Dalam unggahan tersebut, pemilik akun memperlihatkan proses kerjanya yang teliti, mulai dari memilah ratusan tutup botol cerah hingga membungkusnya rapi menggunakan plastik klip. Benda sepele yang dikumpulkan ini ternyata laris manis dipasarkan sebagai alat bantu stimulasi motorik anak.
Produk unik ini dijual dengan harga eceran Rp5.000 untuk setiap sepuluh buah tutup botol yang sudah dikemas.
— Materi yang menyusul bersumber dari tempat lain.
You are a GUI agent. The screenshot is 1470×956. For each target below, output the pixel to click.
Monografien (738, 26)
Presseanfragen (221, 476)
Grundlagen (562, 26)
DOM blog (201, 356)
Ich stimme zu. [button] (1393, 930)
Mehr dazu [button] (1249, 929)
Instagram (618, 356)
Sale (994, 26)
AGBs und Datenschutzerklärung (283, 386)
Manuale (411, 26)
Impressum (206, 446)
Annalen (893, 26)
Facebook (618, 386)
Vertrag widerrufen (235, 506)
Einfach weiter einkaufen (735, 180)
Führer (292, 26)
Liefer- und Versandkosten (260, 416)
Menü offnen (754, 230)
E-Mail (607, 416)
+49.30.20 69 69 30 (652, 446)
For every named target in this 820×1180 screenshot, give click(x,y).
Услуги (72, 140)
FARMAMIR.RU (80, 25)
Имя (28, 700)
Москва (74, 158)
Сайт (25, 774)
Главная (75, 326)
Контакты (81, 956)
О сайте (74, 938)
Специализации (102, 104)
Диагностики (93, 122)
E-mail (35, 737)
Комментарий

Hal ini membuktikan bahwa peluang usaha seringkali tersembunyi dalam hal-hal paling sederhana di sekitar kita.
Intan Andriana, ibu rumah tangga berusia 31 tahun yang berdomisili di Jakarta Timur, membagikan motivasinya di balik konten yang menjadi viral tersebut. Ia menjelaskan bahwa ide tersebut muncul karena sering mendapat pertanyaan dari pengikutnya yang mencari ide bisnis.
"Nah dari situ aku pengen nunjukin kalau peluang usaha itu bisa datang dari hal yang sederhana juga. Contohnya ya tutup botol ini," ungkap Intan saat dihubungi Wolipop.
Sebelum fokus pada tutup botol, Intan telah aktif selama tiga tahun terakhir menjual berbagai mainan edukasi stimulus anak serta paket hadiah murah meriah. Bisnis ini berawal dari hobinya membuat kreasi mainan sendiri saat menemani buah hatinya bermain di rumah.
Dikutip dari Wolipop, Intan sempat merasa ragu ketika pertama kali akan memasarkan tutup botol plastik tersebut, namun keraguannya hilang seketika melihat antusiasme pasar yang besar. Permintaan meningkat pesat, terutama ketika ada tugas sekolah atau acara prakarya yang mengharuskan penggunaan bahan tersebut.
"Tapi ternyata setelah dicoba, yang cari banyak banget. Apalagi kalau lagi ada tugas sekolah atau event prakarya dari guru, biasanya permintaan naik banget," jelas Intan.